Where the risk is with acronyms is that there is a presumption of understanding. When presenting acronyms to an audience, it’s always best to do it this way:
– Say the acronym in its long form description
– Introduce the acronym
– Repeat the long form of the acronym
– Reinforce the acronym
Before using an acronym ask yourself, does it serve the context and does it provide a neat shorthand, if it ticks these two boxes then its use is valid. The way you know not to use an acronym is if its use is lazy, doesn’t respect the audience’s level of knowledge or makes assumptions that people know what it means.
11. Your body has a language of its own – USE IT
Posture – the way you carry yourself communicates something about you. All of us have been in situations where someone walks into the room, and you say to the person next to you, “who is that person?”
What makes you say that is because the person looks like they carry themself with dignity and authority. There is an assumption of some competence just in their physicality, and most of this is posture related (this doesn’t mean that you strut around like some arrogant peacock, though).
So if you are going to walk up to the front of the room to deliver a presentation, you should be walking as tall as you can be right from the start.
Gestures – you need to develop a gesture vocabulary Colin says. One habit to avoid with gestures is your hands becoming a distracter. If you have ever seen someone speak who is flapping their hands all over the place, it becomes very distracting, and the hand becomes the focus instead of what the person is saying.
To demonstrate this, imagine you’re in a room with a speaker and the speaker says, “are there any questions?” If they did this with their hands open (palms facing up), you would feel that they are genuinely interested in the audience asking questions.
If they did this with their palms down it means the exact opposite and that they’re closing the conversation. Your hands have their own vocabulary, and they can give very different meanings to what you are saying.
Movement – if you are going to move then move with purpose – you’re not just supposed to waltz around a space. If you’re in a meeting, and you’re facing somebody, and you’re trying to influence them, everything you do should be from their left to right, not your left to right.
As an example, if you are tapping the table with your hand to signal three things that you want to talk about, you would tap them out from your right to left (their left to right).
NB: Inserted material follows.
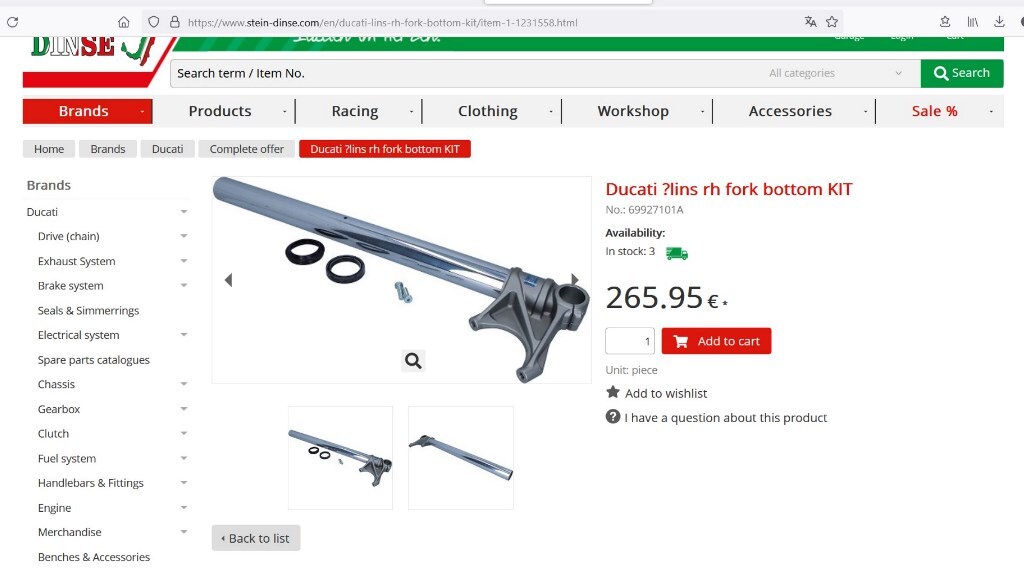This screenshot has width=1024, height=576.
Task: Collapse the Ducati brand tree
Action: [184, 212]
That’s the linear progression for them to follow what you are doing in the clearest possible way.
Facial expressions – be aware that your face is another communication tool. People seek meaning and cue off your facial expressions and voice tone more than off the words you are speaking. Colin used an example of a video he saw of me where he said that my words were very passionate, but my face came across very masked and not reflecting the same passion. It could cause a person to doubt my words.
A tip Colin gave me to help solve this issue when shooting a video for Youtube, is to make my facial expressions exaggerated and animate my face. To animate my face I could say something like “I am passionate,” so my whole face now goes into an expression of passion.
This might result in my mouth opening, my eyes closing, my face lighting up. After you have the first take, you go back and have a look at what you have recorded. If you have followed Colin’s tips, your face might look over the top although sometimes, Colin says, you look fine.
The reason for this is because at first we can think we are being over the top but in fact we are being appropriate, ask others for their feedback. On the second take, you might just modify your facial expressions to be one notch back if the first take looked too over the top.
Learn your face, play with expressions in the mirror. Go for exaggeration initially and then pull back a little bit from there. Most people in a corporate environment mask their face and become very formal which is why a lot of presentations in this context become very dull.